SHORT TASK
Retype the passage of the start-up article below, starting at "Tuesday, 11 December" and ending at "make the leap?".

GIVEN TEXT
-- Start --

Tuesday, 11 December 2012 00:00

How can I find the courage to launch a start-up?

This article first appeared on December 11th, 2010.

 

I want to launch my own start-up but I’m afraid to jump out on my own.

 

How can I find the courage to make the leap?

 

If business was easy – everyone would do it.

 

The best advice I was ever given was this: “It is generally not the things that we do in life that we end up regretting – rather it is the things we didn’t do, that often end up being our biggest regrets”.

 

Simply put, there are no guarantees in anything we do in our lives (particularly in business), however one thing is for sure; we are far better placed by being in a position where we control the results of what we are capable of achieving, rather than being in a position where we end up being a passenger of someone else’s dreams, or even worse, a victim of someone else’s bad judgement.

 

You could just as easily be retrenched tomorrow from your “secure” job, as you could failing after starting up on your own.

 

There are various statistics and numbers around business failures in Australia (and I am not sure how accurate they are), but some figures show that up to 90% of all small businesses that started before the year 2000 no longer exist today.

 

This could be for a myriad of reasons, from the most obvious of closure, to restructure, a sell-off or just as simple as retirement.

 

Either way, the single biggest reason for business failure, in my opinion, is a lack of a well thought-out business plan.

 

I mean a genuine, intelligent, thorough plan that covers off every facet of the idea. From where the idea originated, right through to future exit strategy options.

 

You need a plan that covers financial, marketing, legal, customer sourcing, infrastructure and positioning, just to name a few.

 

If the plan is correct and clear, then this is your road map.

-- End --

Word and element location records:
-- Start --

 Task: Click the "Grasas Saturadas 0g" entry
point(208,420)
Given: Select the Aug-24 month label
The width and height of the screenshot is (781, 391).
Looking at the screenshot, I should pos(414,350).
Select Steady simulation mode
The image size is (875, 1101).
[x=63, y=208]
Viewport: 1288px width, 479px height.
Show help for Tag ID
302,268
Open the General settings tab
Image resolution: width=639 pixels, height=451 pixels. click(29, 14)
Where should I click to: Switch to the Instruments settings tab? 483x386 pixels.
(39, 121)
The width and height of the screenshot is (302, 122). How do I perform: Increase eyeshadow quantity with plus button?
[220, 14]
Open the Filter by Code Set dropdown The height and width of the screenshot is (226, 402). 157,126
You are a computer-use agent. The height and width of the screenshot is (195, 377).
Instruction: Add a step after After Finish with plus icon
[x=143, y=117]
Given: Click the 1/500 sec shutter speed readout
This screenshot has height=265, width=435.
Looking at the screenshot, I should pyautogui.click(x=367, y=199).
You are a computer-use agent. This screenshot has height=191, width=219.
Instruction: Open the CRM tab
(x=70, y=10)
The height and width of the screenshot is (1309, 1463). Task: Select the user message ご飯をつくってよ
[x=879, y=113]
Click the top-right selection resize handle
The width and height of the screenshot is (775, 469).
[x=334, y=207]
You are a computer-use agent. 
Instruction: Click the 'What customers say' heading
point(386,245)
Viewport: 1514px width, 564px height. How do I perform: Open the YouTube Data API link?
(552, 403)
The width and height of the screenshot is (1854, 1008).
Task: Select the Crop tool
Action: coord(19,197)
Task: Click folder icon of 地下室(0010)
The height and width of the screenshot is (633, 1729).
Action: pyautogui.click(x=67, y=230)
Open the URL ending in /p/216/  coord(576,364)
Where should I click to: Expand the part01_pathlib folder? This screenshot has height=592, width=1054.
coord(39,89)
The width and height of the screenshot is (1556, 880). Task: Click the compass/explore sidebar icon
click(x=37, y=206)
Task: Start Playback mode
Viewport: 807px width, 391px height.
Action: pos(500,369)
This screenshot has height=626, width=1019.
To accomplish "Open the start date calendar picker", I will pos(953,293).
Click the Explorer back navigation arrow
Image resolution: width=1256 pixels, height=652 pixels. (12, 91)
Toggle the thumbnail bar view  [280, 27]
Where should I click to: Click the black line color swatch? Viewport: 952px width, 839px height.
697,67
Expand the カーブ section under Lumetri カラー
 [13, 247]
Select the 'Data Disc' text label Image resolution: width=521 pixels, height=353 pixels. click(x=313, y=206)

-- End --

CORRECT ANSWER
Tuesday, 11 December 2012 00:00

How can I find the courage to launch a start-up?

This article first appeared on December 11th, 2010.

 

I want to launch my own start-up but I’m afraid to jump out on my own.

 

How can I find the courage to make the leap?